Bald Badasses Fight to the Death

Jason Statham growls “Civilized people need to follow rules, and these are mine.” Clown with an uzi bursts through the floor grate! Blam! Blam! Blam! Blam! Statham, disguised as a priest, is with his armed gang, robbing a big bank. “I don’t steal from people who can’t afford it, and I don’t hurt people that don’t deserve it. So relax.”

So begins the best thing in theaters right now, the trailer for “Parker.” It comes out in January.

The clown is Michael Chiklis. Anyone who watched “The Shield” rightly worships Chiklis as a god. Chiklis growls “Gotta say, Parker, you came as advertised. But I’m gonna need the whole score for this next thing.” A double cross. Statham growls “We had a deal.” “If you were me, what would you do with a guy like you?” They’re in a car; Bunk from “The Wire” is driving. The doors lock and everyone grabs a gun.

“I’d kill him while I had the chance.” Punch! Elbow! Urgh! Screeeeeeeech! Blam! Blam! Blam!

Statham dives through a blown-open window and hits the street rolling. Doesn’t matter. “Do it!” Chiklis yells at his henchman, who shoots Statham’s head and kicks him down a ditch. “Most importantly, if you say you’ll do something and you don’t, I’ll make sure you regret it.” Statham’s in a hospital bed, opening his eyes.

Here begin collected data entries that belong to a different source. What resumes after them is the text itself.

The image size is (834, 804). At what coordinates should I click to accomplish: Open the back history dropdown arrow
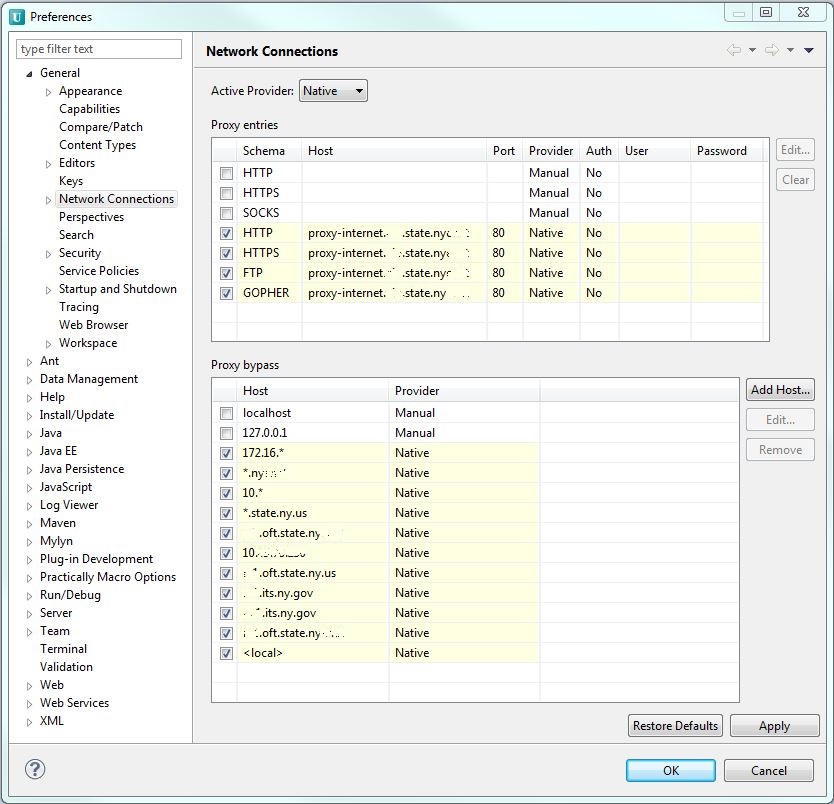pos(752,50)
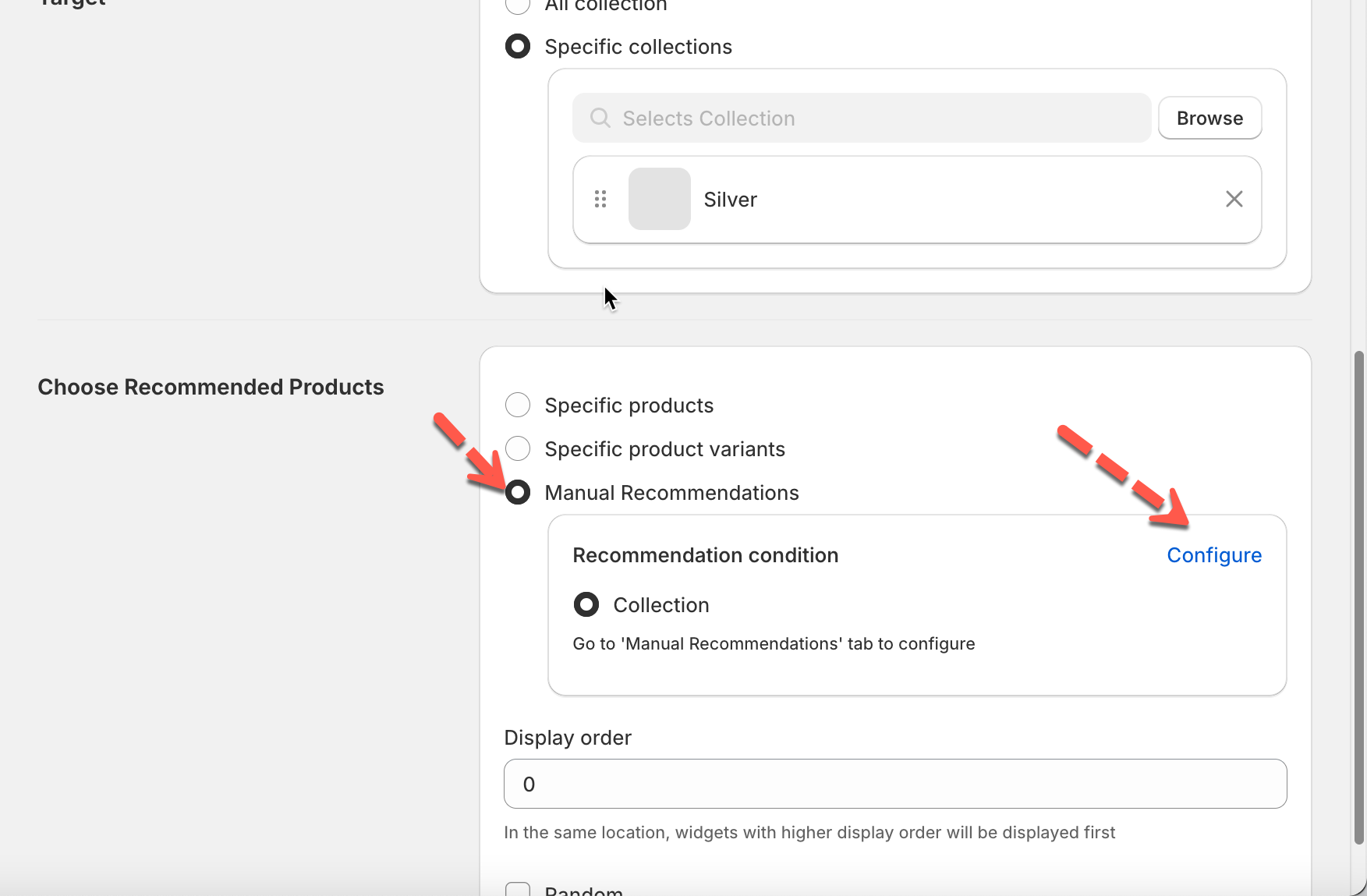Select the "All collection" radio option
This screenshot has width=1367, height=896.
tap(518, 5)
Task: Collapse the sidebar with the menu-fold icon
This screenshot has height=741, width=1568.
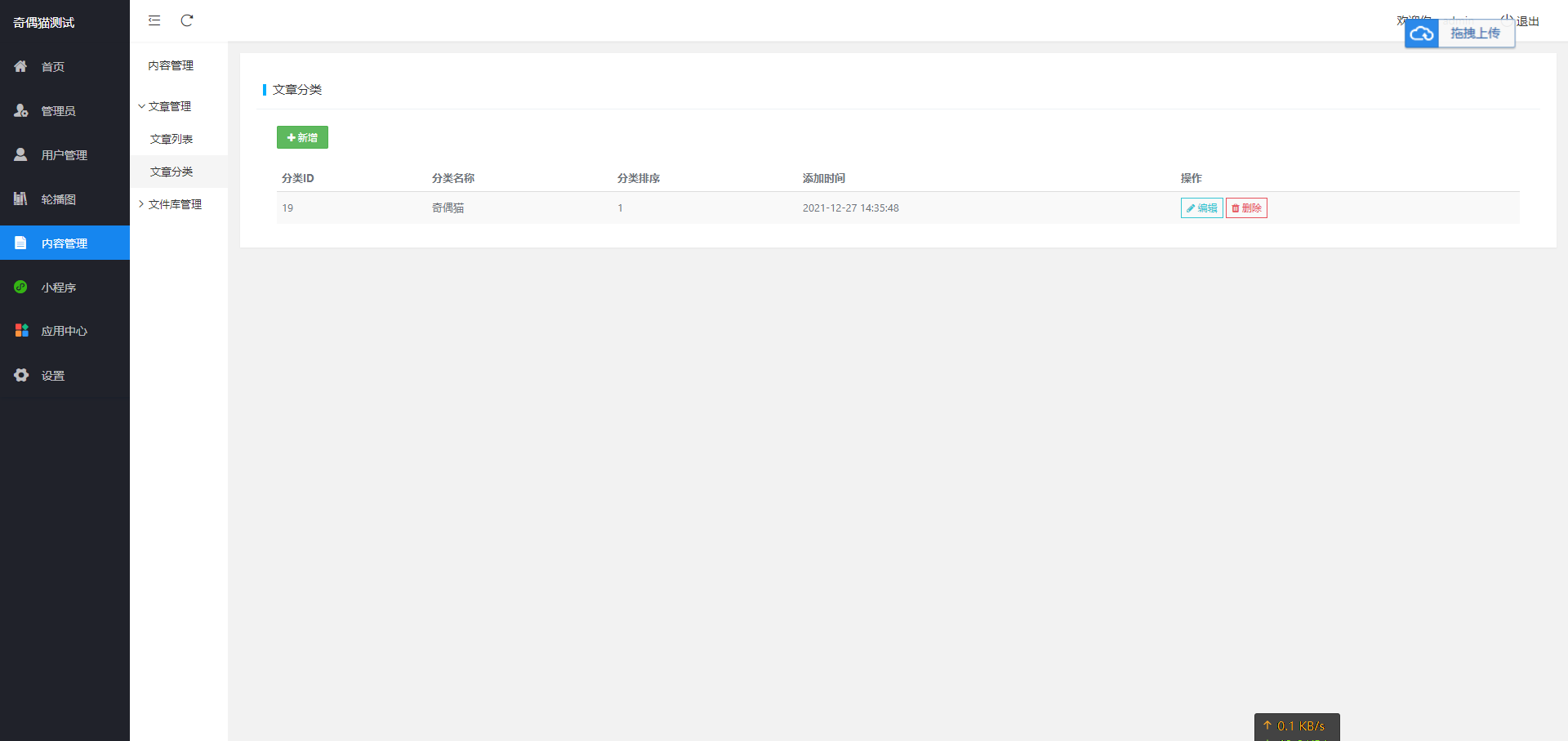Action: [154, 20]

Like the Count of Monte Cristo, Parker changes his identity so he can get close to Chiklis and extract sweet revenge. He teams up with Jennifer Lopez. “Take off your clothes,” he tells her. “I have to know if you’re wearing a wire.” She obliges. She’s wearing black undergarments. Statham watches from a comfy chair. He gets up and goes in for a closer look.

“I’m gonna put things right,” Statham growls. “Who the hell are you?” a banker sitting in suspenders behind his desk asks Statham. “Parker,” Statham growls as he raises up a gun. Explosion! Kick! Chiklis freaks out and kills one of his goons. “Parker’s dead!”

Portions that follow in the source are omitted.